While it is both humbling and exciting to be selected as the Best New Hardware Product of 2017 by the CEDIA judges, their selection of a pure cyber-security product signifies something new in our industry. Yes, cyber-security is the new sexy in the CEDIA market place.
When both of our cyber-security best product entrants were named finalists, we were really pleasently surprised. When the Network Guardian won top honors, we were totally blown away. This recognition clearly points to a problem that is plaguing a great majority of CEDIA market dealers. While there are some that have access to competent IT staffers for network design, deployment, proper security implementation, and maintenance; the majority of ealers do not. And while the basic recommended "network security best practices" sheet from the last few years is helpful, most of us know that merely updating firmware, changing default passwords, upgrading anti-virus, and hiding behind a typical Pro AV firewall no longer offers sufficient protection.
Cyber-security is a multi layered problem that requires a multi layered solution. As a NETOPS Chief in the US Army Cyber Command, I have seen successful Red-Cell attacks on our tactical network infrastructure. Things like brute force attacks, DNS rebind attacks, password hash cracking with rainbow tables, pass-the-hash attacks, phishing and malware attacks, social engineering, sql injection attacks, man-in-the middle attacks, and cross-site scripting attacks.
And by the way, if you don't know what half of these things are, then you are in good company. The the typical dealer has so much other technology to master in addition to running a successful business, it is no wonder that they are forced to become jack-of-all-trades leaving little chance to become networking or cyber-secuirty experts.

_Supplied information_
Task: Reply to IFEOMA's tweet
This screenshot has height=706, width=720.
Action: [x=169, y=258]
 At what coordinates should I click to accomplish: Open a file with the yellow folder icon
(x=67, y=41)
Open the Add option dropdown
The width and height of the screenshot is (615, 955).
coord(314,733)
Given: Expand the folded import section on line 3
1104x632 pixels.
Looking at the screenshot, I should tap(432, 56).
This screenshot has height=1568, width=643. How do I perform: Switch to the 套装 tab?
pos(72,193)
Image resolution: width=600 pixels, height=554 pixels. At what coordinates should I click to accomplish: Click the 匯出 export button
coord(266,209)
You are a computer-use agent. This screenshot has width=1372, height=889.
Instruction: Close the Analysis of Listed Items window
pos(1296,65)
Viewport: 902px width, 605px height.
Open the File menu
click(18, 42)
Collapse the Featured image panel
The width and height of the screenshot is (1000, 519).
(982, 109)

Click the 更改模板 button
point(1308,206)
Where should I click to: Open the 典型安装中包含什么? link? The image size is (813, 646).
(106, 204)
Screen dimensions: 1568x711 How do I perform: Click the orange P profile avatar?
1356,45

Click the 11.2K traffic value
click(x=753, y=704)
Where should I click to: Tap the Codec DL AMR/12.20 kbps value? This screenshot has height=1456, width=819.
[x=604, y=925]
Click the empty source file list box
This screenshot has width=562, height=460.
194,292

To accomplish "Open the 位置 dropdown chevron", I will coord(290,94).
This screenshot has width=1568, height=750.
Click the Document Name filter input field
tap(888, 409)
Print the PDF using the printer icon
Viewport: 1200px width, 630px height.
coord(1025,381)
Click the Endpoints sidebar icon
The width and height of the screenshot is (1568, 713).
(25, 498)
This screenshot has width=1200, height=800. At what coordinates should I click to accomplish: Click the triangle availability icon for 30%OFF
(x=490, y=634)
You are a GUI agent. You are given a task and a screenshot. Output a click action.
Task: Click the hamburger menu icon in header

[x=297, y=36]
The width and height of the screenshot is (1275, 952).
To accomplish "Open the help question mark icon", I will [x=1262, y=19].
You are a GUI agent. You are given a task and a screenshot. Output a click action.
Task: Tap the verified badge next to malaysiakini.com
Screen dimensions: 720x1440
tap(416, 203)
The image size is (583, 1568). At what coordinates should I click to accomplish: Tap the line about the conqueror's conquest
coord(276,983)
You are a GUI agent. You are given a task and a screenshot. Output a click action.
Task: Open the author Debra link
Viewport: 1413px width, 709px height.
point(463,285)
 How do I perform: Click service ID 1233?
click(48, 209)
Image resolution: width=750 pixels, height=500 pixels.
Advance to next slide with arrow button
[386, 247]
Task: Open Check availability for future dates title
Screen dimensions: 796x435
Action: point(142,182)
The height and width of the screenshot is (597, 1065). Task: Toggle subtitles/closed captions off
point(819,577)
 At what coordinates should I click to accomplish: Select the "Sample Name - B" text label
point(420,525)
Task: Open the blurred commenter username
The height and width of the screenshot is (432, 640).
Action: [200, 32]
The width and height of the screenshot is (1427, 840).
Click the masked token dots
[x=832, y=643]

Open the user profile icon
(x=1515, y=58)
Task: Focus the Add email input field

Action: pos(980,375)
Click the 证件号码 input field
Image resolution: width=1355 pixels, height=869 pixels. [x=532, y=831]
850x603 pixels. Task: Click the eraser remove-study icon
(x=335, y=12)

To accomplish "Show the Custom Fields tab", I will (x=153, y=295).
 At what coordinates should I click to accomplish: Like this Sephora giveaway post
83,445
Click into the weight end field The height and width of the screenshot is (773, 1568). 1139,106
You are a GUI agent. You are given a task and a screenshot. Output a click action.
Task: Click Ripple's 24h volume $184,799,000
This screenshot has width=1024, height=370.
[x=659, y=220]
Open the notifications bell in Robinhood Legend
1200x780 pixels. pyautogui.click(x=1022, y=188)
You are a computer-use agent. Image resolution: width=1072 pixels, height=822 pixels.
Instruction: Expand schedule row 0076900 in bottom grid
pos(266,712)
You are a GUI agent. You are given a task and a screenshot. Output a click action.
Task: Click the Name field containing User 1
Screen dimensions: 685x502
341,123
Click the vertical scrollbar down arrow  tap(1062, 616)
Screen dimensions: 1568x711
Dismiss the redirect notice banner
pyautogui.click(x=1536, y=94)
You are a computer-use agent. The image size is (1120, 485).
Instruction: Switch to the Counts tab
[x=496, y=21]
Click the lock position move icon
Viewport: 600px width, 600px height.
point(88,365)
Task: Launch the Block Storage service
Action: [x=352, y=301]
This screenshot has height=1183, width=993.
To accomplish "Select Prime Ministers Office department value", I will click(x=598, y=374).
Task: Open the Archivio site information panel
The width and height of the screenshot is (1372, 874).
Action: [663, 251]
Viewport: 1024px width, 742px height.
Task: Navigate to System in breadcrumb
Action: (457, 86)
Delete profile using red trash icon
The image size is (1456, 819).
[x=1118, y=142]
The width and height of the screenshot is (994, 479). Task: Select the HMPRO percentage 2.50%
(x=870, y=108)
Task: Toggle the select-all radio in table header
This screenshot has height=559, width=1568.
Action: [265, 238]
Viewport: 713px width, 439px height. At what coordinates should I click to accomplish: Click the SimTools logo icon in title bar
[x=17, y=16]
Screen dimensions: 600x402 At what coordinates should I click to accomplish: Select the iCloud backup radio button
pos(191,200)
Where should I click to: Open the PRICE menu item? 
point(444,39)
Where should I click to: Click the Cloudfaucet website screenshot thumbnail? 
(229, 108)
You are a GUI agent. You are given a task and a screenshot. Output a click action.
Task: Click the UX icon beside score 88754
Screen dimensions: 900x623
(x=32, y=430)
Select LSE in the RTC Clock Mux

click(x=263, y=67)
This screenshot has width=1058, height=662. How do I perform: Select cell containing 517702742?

_Work order 1_
Recast the paragraph of the cyber-security award text beginning "Cyber-security is a multi layered problem" as a short bulleted list that keeps its main facts.
_Work order 2_
Pick up the cyber-security award text after its last sentence and write the next paragraph.
The records are not needed for anything here.

_Answer section 1_
- Cyber-security is a multi-layered problem that needs a multi-layered solution.
- As a NETOPS Chief in the US Army Cyber Command, the writer has seen successful Red-Cell attacks on tactical network infrastructure.
- Attack types named:
  - brute force
  - DNS rebind
  - password hash cracking with rainbow tables
  - pass-the-hash
  - phishing and malware
  - social engineering
  - SQL injection
  - man-in-the-middle
  - cross-site scripting

_Answer section 2_
Back to the multi-layered solution. In the Army we layer everything, creating gateways to detect, record, block, and slow any hacking activity. We call this process Information Assurance or IA. We start at each device with host based anti-malware, anti-virus, firewall, and intrusion detection software. We add operating system policy control and place the devices on a domain for added security. Any wireless devices require additional 802.11 enterprise RADIUS certificate based authentication. Our netwroks are subdivided logically into many VLANs and physically into enclaves based on the mission requirements. Each VLAN and enclave is continually monitored by an active network based IDPS (Intrusion Detection & Prevenion System) and our mail servers are aggressively scanned for viruses and malware. Any new device must have a CoN (Certificate of Networthiness) before they connect hardware/software to our networks.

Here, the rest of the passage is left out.